María
María Ninguno de los que acompañábamos a Feliciana pronunció una sola palabra durante el viaje. Los campesinos que conduciendo víveres al mercado nos dieron alcance extrañaban aquel silencio, por ser costumbre entre los aldeanos del país el entregarse a una repugnante orgía en las noches que ellos llaman de velorio, noches en las cuales los parientes y vecinos del que ha muerto se reúnen en la casa de los dolientes, so pretexto de rezar por el difunto.

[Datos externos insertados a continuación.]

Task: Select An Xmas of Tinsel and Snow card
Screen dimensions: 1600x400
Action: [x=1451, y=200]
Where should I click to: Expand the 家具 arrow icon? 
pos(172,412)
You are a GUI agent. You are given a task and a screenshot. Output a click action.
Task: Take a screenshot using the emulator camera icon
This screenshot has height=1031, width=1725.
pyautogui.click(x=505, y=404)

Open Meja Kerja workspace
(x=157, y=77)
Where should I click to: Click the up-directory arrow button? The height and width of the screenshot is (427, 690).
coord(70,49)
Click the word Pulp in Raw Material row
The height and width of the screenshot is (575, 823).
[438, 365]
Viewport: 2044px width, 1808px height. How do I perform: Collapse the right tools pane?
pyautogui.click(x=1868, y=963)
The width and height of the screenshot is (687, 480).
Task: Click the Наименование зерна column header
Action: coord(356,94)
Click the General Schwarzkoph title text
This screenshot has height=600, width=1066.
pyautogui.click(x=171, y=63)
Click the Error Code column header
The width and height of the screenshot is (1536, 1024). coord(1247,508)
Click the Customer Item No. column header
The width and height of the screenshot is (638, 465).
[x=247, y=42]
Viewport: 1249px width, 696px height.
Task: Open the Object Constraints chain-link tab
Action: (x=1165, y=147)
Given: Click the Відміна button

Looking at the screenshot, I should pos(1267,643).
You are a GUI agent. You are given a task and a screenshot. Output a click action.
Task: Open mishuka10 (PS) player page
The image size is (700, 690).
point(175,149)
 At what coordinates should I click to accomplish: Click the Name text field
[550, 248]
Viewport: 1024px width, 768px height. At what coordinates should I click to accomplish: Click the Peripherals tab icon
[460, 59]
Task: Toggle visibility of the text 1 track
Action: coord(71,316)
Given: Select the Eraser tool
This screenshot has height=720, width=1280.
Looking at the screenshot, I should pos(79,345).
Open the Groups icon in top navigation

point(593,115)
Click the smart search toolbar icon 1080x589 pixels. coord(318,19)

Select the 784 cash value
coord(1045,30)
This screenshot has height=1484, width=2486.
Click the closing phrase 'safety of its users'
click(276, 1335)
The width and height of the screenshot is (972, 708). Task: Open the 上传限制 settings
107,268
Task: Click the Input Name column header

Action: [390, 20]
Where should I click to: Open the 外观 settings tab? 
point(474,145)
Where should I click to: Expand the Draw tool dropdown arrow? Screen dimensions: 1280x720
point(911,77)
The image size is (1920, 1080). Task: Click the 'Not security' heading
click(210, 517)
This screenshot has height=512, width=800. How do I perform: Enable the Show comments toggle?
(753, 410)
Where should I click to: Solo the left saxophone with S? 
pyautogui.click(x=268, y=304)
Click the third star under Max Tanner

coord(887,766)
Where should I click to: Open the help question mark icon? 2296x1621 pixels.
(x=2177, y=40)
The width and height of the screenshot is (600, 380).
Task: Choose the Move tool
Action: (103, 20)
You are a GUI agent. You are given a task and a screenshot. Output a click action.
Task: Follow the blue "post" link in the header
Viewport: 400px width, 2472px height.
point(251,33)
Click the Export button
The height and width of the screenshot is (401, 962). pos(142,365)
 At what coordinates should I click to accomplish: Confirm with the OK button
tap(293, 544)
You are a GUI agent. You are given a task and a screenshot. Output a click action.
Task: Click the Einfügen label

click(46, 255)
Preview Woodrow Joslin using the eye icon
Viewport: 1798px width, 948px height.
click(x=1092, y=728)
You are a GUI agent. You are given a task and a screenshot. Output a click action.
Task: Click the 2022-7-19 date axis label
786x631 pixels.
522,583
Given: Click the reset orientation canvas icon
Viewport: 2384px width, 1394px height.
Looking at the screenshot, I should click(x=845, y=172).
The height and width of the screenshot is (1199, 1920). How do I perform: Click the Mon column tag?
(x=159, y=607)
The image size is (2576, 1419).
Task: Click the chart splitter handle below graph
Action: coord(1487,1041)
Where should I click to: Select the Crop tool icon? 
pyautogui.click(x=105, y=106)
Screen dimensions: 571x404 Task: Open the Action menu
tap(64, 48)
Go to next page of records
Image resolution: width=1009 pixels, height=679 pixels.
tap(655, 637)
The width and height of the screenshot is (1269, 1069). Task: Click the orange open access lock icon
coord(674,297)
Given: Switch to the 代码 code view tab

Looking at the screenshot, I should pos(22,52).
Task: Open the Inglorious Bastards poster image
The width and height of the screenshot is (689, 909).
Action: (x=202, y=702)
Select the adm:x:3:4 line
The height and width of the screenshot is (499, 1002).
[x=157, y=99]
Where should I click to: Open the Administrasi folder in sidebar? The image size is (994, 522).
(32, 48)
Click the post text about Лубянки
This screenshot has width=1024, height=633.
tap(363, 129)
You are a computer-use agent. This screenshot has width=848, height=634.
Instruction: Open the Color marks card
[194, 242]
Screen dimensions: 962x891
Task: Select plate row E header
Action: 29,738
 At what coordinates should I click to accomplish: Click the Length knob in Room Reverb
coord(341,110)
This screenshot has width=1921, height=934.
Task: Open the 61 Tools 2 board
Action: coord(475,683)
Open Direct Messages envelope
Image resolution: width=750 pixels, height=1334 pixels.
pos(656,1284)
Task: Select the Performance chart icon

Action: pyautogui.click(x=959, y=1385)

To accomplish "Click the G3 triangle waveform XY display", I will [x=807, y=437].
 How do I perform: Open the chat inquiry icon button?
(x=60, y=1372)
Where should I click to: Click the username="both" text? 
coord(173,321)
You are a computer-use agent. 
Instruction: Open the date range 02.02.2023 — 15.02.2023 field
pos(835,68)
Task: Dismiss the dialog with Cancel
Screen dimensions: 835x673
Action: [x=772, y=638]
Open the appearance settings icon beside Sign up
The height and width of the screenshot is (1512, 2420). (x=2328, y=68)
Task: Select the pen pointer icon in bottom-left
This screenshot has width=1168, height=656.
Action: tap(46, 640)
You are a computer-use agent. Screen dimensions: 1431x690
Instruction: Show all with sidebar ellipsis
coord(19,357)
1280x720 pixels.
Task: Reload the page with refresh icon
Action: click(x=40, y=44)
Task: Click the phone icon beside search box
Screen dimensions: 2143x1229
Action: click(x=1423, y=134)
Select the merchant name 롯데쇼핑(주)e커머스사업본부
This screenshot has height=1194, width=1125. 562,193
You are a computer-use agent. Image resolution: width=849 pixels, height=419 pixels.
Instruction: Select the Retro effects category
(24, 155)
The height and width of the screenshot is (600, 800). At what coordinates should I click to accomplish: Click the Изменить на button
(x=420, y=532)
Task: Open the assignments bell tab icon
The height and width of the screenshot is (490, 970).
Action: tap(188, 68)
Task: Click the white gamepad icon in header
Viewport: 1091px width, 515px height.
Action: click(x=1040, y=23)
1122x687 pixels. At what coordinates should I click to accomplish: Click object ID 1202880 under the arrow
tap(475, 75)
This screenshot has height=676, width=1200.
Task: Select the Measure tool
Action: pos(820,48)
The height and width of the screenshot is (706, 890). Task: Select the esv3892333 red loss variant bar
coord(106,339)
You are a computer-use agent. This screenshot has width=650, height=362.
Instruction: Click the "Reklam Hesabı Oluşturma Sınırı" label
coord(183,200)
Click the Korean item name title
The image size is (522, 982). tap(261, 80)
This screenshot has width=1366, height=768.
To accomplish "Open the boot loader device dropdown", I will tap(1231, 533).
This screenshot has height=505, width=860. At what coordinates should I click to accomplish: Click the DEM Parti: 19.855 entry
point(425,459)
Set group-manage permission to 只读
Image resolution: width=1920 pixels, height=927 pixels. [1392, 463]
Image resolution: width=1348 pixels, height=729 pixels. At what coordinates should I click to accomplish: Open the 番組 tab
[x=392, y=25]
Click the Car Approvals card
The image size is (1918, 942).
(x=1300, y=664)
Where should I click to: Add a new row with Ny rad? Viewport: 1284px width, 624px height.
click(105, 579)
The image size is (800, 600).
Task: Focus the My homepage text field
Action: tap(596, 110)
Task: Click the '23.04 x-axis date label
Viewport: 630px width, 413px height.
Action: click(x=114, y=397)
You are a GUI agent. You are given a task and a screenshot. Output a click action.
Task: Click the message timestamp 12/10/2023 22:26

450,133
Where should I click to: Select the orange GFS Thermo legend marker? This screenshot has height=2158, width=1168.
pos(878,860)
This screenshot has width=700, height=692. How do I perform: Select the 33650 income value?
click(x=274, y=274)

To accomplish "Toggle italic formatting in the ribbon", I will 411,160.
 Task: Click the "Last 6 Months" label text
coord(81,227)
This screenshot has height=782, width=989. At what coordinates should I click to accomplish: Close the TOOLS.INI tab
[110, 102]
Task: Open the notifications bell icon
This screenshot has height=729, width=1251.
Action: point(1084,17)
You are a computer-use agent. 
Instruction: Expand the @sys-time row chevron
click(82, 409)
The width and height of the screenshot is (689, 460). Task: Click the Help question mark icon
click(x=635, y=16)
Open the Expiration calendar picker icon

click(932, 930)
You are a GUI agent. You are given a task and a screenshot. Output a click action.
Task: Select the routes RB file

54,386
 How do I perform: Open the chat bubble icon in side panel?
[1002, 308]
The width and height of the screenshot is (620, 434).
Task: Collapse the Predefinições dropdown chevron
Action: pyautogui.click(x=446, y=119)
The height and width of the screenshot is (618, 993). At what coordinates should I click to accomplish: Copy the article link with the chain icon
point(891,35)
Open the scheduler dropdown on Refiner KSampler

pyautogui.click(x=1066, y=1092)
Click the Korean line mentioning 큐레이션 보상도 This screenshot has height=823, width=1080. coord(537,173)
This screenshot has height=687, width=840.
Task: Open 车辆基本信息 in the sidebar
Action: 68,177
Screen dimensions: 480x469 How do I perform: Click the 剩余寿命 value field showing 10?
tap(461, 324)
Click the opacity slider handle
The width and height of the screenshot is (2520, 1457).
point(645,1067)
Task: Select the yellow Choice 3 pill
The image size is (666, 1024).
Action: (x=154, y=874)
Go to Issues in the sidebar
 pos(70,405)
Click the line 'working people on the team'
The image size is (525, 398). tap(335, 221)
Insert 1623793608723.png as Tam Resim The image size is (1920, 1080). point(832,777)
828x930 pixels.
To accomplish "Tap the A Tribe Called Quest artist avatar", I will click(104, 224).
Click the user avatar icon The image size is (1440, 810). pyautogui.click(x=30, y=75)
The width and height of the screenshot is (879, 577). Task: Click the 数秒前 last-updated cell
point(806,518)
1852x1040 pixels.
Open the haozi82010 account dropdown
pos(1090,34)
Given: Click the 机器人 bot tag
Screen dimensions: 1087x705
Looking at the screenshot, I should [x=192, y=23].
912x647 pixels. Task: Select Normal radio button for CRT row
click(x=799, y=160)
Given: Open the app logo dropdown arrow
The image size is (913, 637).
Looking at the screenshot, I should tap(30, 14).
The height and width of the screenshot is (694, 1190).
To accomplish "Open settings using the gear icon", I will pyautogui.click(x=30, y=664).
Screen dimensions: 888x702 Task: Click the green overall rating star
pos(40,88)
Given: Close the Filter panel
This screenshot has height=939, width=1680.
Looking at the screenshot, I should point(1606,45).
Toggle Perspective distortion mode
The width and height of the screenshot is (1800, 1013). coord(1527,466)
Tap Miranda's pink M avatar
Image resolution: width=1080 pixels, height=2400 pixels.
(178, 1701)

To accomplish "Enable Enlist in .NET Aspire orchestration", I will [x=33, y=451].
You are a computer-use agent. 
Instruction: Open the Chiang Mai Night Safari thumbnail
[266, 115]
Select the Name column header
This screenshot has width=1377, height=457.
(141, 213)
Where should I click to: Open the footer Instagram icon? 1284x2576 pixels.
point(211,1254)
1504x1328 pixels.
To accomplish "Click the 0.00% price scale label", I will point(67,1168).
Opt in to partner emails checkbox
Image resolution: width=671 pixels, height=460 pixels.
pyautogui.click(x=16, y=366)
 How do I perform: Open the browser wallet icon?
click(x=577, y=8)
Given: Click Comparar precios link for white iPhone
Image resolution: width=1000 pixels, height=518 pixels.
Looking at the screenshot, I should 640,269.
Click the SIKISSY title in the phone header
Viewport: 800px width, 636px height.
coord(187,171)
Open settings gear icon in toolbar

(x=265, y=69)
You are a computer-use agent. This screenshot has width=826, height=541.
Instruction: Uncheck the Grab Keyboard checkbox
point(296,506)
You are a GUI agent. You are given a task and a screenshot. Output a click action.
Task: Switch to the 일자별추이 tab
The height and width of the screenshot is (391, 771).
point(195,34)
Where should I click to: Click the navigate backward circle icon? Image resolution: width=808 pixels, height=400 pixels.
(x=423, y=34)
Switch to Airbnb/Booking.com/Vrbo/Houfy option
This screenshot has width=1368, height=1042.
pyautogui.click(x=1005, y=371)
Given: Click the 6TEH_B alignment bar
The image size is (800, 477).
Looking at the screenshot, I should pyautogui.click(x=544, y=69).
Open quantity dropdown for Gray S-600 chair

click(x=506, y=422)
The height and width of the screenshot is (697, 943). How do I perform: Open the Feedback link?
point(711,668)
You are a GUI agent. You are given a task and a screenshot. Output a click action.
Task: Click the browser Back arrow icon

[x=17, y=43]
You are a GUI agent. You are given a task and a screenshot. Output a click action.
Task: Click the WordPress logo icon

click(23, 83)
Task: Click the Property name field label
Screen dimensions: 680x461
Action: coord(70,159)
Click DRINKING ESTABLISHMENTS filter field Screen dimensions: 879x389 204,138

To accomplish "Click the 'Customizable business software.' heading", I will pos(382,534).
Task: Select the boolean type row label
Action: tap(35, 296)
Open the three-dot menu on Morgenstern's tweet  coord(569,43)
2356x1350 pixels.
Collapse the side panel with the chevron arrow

Una vez que las oraciones y misas mortuorias se terminaron, nos dirigimos con el cadáver al cementerio. Ya la fosa estaba acabada. Al pasar con él bajo la portada del campo santo, Juan Angel, que había burlado la vigilancia de Higinio para correr en busca de su madre, nos dio alcance.
Colocado el ataúd en el borde de la huesa, se abrazó de él como para impedir que se lo ocultasen. Fue necesario acercarme a él y decirle, mientras lo acariciaba enjugándole las lágrimas:
—No es tu madre esa que ves allí; ella está en el cielo y Dios no puede perdonarte esa desesperación.
—¡Me dejó solo! ¡Me dejó solo! —repetía el infeliz.